Scandalisés, les militaires suédois s’étaient aussitôt plaints à leurs supérieurs, lesquels avaient informé jusqu’aux plus hauts échelons de la hiérarchie. Le chef des armées, Håkan Syrén, avait été à son tour averti et le porte-parole du ministère de la Défense de Suède, Roger Magneraad, avait publiquement accusé la France d’avoir « utilisé des méthodes s’apparentant à de la torture ». Les Français avaient répondu qu’une première enquête n’avait pas permis de corroborer ces allégations ; les Suédois avaient mené de leur côté leurs propres investigations et proposé de communiquer leurs conclusions à la France, si elle en faisait la demande – mais la France avait tardé à se manifester. En guise d’épilogue, l’officier qui commandait les forces spéciales suédoises en Ituri avait commenté : « Nous avons appris l’Afrique auprès des Français. »
Le commandant français qui avait braqué son arme sur la tête du prisonnier s’appelait Thibault Donnadieu de Ribes… Esther se souvenait à présent qu’elle avait déjà lu l’histoire du camp Chem-Chem quand elle l’avait interviewé, en 2010. Elle lui avait posé la question sur ce qui s’était passé. Il lui avait répondu avec un sourire énigmatique que les Suédois avaient beaucoup exagéré, mais aussi que « demander à la social-démocratie suédoise de produire de vrais soldats, c’était comme demander à des antilopes de se transformer en lions ».
Un article de Jeune Afrique soulignait quant à lui les dérives de certaines jeunes recrues de l’armée française dans cette même région dix ans plus tard, au cours d’une autre opération : Sangaris. « C’était un cauchemar, on ne savait plus où était le bien et le mal », témoignait l’une d’elles, engagée en Centrafrique en 2013. Pour ces nouveaux venus plongés dans l’enfer des haines interethniques, des massacres, des pillages, des viols et des meurtres de civils perpétrés par les bandes locales, c’était une version africaine de Voyage au bout de l’enfer et d’Apocalypse Now qui les attendait là-bas. Que certains y aient perdu leur âme n’avait rien d’étonnant… L’enfer a ses bourreaux, ses victimes aussi… Et parfois les deux se confondent…

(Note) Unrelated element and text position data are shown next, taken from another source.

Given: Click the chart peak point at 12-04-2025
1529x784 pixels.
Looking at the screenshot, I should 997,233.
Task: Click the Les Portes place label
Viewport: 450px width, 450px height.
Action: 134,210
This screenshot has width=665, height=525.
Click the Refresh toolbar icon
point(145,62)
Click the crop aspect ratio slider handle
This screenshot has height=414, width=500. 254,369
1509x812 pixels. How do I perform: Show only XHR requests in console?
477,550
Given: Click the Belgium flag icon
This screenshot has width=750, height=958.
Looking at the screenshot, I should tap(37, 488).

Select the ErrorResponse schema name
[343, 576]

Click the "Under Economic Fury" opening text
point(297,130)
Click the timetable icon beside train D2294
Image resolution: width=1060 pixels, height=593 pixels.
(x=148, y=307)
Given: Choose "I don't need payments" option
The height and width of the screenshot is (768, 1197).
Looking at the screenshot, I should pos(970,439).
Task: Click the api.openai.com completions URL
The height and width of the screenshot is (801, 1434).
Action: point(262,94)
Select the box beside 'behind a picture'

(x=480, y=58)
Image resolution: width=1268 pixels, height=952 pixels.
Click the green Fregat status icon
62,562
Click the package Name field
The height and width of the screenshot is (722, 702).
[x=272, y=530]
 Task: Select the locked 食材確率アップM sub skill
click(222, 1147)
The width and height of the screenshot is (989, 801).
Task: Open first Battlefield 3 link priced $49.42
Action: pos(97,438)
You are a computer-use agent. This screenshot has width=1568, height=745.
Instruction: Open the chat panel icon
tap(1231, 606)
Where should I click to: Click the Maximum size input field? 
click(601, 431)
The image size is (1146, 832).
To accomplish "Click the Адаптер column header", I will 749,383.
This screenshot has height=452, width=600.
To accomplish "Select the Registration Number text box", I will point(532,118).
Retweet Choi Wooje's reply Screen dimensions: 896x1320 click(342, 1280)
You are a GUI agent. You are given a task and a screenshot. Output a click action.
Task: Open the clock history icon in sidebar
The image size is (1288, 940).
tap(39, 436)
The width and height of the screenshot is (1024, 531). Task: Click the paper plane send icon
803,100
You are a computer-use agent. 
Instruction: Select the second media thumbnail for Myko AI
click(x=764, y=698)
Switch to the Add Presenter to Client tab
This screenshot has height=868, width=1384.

En 2015, The Guardian avait également rapporté des viols d’enfants par des soldats français au cours de l’opération. Sur les trois enquêtes menées sur place, l’une n’avait débouché sur aucune mise en examen, l’autre avait été classée sans suite, tandis que la justice française avait de son côté prononcé un non-lieu, mais le haut responsable des Nations unies, un Suédois là encore, qui avait été le premier à alerter les autorités, avait donné sa démission pour protester contre l’impunité dont bénéficiaient les auteurs des viols.
Esther se souvenait de ces exactions qui auraient été commises pendant l’opération Sangaris. Il y avait eu quelques articles, vite remplacés par d’autres, dans la presse française. Jusqu’à ce jour, ces faits n’avaient été qu’une info lointaine, abstraite.
Sangaris… Thibault Donnadieu de Ribes avait été l’un des colonels présents en Centrafrique… Il avait été promu au grade de général peu après… En poursuivant ses lectures, la journaliste découvrit que ses hommes lui avaient attribué, longtemps auparavant, alors qu’il n’était encore que capitaine, un surnom : « le Lion ».
Dans le silence de la salle de rédaction, elle se demanda si Donnadieu de Ribes était un fauve et un prédateur, un psychopathe à qui sa longue carrière avait donné maintes fois l’occasion d’étancher sa soif de meurtre, ou bien un officier d’exception qui avait servi son pays avec bravoure mais qui pratiquait, à l’occasion, une justice expéditive.